"""
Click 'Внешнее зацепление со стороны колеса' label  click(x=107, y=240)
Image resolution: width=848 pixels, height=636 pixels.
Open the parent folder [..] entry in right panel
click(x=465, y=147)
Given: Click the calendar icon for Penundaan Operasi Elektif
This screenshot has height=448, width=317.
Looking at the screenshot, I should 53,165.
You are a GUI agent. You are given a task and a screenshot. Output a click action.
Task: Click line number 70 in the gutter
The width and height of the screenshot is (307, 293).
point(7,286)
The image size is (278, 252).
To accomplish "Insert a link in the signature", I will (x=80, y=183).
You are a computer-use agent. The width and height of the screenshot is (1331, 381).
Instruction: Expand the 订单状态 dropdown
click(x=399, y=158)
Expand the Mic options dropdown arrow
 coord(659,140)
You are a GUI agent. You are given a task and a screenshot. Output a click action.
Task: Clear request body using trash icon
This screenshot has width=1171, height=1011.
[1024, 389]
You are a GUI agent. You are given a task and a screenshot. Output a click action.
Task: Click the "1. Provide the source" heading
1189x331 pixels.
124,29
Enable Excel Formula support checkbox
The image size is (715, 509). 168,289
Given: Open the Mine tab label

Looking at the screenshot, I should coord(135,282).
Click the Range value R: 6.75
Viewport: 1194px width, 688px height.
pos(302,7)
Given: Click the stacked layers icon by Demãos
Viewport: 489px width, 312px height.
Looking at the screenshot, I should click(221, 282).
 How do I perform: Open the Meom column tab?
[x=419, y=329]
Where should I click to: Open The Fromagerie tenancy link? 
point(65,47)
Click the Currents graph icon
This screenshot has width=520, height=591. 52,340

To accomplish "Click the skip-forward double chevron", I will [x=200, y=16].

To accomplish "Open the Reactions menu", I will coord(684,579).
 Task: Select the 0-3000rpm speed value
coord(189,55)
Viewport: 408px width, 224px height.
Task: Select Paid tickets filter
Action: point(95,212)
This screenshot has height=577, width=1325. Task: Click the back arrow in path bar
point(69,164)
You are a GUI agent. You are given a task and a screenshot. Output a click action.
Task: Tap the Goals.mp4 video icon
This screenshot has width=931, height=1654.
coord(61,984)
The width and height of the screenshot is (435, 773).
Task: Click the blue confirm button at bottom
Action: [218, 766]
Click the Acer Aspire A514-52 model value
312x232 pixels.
"""
**WHAT IS EXPECTED**
Looking at the data above, count every line holding the word "accomplish" and state only the count.

**EXERCISE OUTPUT**
3